Although still in their infancy, several large-scale experimental techniques are designed to assess the nature of different 'omes. Gene expression studies are now well established and microarray or GeneChip technologies can be used to measure mRNA abundance in the cell and hence define the transcriptome (Epstein and Butow 2000). Detection of protein concentration and definition of the translatome is more difficult, however, as evidenced by the dearth of such data. At present, the most prominent method employs two-dimensional electrophoresis to isolate proteins followed by mass spectrometry for their identification (Futcher et al. 1999; Gygi et al. 1999;Naaby-Hansen et al. 2001) followed by quantification (Appel et al. 1997; Aebersold et al. 2000; Gygi et al. 2000). The two-hybrid system enables detection of specific protein–protein associations to build the interactome (Uetz et al. 2000; Ito et al. 2001; Walhout and Vidal 2001). Antelmann et al. (2001) used two-dimensional electrophoresis to determine the membership of the secretome.

Given the goal of determining the functome, perhaps the most exciting technology is the protein chip system, which is capable of high-throughput screening of protein biochemical activity. (Zhu et al. 2000; Zhu 2001, in press). Other methods for obtaining large-scale protein functional characterization include a transposon insertion methodology (Ross-Macdonald et al. 1999).

Although we discuss the computational and experimental methods separately, there is, in fact, an inseparable relationship between the two. On the one hand, data resulting from high-throughput experimentation require intensive computational interpretation and evaluation (Carson et al. 2001). On the other hand, computational methods use empirical data to build a knowledge base for predictions. Furthermore, they sometimes produce questionable predictions that should be reviewed and confirmed through experiments, as Antelmann et al. point out. In addition to these high-throughput techniques, another interesting tactic is to aggregate the results of individual experiments through comprehensive literature searches. Although there clearly are difficulties with differing experimental conditions and varying interpretations, preliminary results have shown this to be an effective method (Jenssen et al. 2001; Marcotte et al. 2001; Ono et al. 2001).

Interrelating Different 'omes

Having categorized the organism into different sub-populations, a fundamental approach in genomics is to establish relationships between the different 'omes. In other words, by piecing the individual 'omes together, we hope to build a full and dynamic view of the complex processes that support the organism. For example, how do the proteome and regulome combine to produce the translatome?

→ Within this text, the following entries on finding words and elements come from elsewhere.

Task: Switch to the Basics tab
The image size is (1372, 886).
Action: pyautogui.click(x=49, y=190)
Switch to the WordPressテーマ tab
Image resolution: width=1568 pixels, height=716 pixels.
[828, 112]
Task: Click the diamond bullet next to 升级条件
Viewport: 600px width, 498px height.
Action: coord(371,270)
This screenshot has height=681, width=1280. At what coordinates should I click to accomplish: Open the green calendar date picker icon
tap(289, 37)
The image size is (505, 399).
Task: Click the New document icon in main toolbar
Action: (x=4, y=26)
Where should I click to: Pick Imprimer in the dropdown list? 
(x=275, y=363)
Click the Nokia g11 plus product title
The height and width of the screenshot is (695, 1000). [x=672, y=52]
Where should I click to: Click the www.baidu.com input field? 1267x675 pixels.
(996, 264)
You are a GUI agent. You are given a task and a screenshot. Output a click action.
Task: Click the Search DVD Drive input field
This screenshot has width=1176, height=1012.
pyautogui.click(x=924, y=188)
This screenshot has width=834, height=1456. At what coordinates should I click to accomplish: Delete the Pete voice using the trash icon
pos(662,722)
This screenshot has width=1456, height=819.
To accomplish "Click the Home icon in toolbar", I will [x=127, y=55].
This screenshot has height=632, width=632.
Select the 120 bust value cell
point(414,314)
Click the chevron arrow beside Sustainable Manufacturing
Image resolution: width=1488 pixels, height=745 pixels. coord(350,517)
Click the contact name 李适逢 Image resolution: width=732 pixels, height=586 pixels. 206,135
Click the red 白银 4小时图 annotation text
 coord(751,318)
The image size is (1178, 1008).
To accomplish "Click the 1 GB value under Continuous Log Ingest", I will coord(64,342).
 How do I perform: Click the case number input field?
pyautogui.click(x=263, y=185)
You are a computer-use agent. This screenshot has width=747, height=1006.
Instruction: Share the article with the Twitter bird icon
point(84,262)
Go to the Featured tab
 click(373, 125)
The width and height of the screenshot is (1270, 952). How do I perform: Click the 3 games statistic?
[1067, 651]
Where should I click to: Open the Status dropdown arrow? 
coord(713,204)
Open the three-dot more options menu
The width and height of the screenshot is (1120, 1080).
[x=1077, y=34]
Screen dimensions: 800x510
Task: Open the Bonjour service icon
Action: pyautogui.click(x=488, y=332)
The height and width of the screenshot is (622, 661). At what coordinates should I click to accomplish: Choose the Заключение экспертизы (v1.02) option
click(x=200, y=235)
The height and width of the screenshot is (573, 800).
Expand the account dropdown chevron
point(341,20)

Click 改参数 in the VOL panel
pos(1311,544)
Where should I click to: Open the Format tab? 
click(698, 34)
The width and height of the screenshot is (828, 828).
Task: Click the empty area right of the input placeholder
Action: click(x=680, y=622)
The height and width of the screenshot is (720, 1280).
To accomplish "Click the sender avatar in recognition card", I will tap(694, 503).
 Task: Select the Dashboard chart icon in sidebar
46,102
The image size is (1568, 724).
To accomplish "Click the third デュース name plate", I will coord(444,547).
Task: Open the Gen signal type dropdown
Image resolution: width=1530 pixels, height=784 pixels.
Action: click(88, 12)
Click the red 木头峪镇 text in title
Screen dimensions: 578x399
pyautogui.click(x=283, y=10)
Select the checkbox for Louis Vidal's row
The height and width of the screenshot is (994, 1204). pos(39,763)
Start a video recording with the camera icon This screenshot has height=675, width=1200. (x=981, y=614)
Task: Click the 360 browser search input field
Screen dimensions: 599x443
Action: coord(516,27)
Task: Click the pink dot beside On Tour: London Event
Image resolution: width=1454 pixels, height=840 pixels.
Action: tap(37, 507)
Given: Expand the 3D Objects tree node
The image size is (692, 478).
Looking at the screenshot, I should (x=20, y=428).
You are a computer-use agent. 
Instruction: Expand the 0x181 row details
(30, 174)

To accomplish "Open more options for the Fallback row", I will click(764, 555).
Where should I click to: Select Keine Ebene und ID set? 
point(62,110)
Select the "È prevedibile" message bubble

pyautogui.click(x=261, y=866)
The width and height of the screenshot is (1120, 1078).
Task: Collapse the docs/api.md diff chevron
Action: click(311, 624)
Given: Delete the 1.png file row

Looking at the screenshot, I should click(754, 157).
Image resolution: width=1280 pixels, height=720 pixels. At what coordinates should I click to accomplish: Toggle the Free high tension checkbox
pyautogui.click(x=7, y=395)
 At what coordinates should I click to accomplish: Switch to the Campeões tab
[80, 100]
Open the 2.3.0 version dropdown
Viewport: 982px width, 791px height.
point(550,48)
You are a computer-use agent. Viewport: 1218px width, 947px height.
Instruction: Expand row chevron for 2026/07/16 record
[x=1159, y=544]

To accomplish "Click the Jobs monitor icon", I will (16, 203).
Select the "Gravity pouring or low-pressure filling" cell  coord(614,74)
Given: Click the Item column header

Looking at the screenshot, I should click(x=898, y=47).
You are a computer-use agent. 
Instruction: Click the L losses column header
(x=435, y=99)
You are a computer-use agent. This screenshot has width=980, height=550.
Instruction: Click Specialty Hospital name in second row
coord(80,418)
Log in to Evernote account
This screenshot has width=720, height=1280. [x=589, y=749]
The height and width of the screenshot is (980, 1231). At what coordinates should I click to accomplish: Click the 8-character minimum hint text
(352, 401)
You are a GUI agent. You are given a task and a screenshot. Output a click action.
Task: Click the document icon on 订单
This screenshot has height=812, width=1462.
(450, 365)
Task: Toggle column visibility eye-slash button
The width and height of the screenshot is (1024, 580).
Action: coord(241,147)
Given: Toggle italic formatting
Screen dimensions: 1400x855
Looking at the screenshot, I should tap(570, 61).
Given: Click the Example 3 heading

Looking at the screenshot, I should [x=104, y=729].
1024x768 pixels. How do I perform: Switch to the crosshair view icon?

As with defining the 'omes, these relationships can be explored in different ways:

(1)
Defining or assigning one 'ome based on another, as described above.
(2)
Comparing one 'ome with another to better understand the processes that shift one population into its successor. For instance, this could be done by correlating expression measurements for the transcriptome and translatome (see below).
(3)
Calculating “missing” (experimentally unattainable) information in one 'ome based on information in another one – for example, using the known relationships between gene expression level and subcellular location to help predict the destination of proteins of unknown localization (Drawid and Gerstein 2000; Drawid et al. 2000).
(4)
Describing the intersection between multiple populations. For example, combining data from the transcriptome and the functome could describe the array of biochemical, and potentially, physiological functions that are available to the cell at any given time (Hegyi and Gerstein 1999).

The Use of Broad Categories to Interpret Noisy Data

Functional genomics experiments generally give rise to very complicated data that are inherently hard to interpret. Furthermore, these data are often plagued with noise (Kerr et al. 2000). Both factors can lead to inaccuracies and conflicting interpretations.

A good example is gene expression measurements, which are known to fluctuate between experiments even if the conditions are apparently identical (Baldi and Long 2001). These fluctuations are often due to measurement errors, but there are also inherent biological variations of expression levels, relating to the stochastic nature of gene expression (Szallasi 1999). One cause is the very low cellular concentrations of many transcription factors, meaning, that they bind promoters very rarely. Such events approximate to a Poisson process, and in fact, macroscopic chemical kinetics would fail to describe the resulting expression level of the gene (McAdams and Arkin 1999; Thattai and van Oudenaarden 2001). In another example, the interactome, when determined using the yeast two-hybrid technique, is notorious for false positives and negatives (Ito et al. 2000; Serebriiskii et al. 2000; Ito et al. 2001; Legrain et al. 2001).

A useful way to tackle noise and complexity of functional genomics information is to average the data from many different genes into broad 'omic categories (Jansen and Gerstein 2000). For instance, instead of looking at how the level of expression of an individual gene changes over a timecourse, we can average all the genes in a functional category (e.g., glycolysis) together. This gives a more robust answer about the degree to which a functional system changes over the timecourse. Likewise, if one wants to investigate the relationship between a gene's essentiality — whether or not it is essential (Winzeler et al. 1999) — and its subcellular localization, it might be useful to combine the results for all proteins in the same compartment. This would give the average degree of essentiality of all nuclear proteins, cytoplasmic proteins, and so forth. In an actual study for predicting protein subcellular localization, we obtained more accurate predictions for the overall populations (96% accuracy) of a given subcellular compartment than for individual genes (75% accuracy) (Drawid et al. 2000).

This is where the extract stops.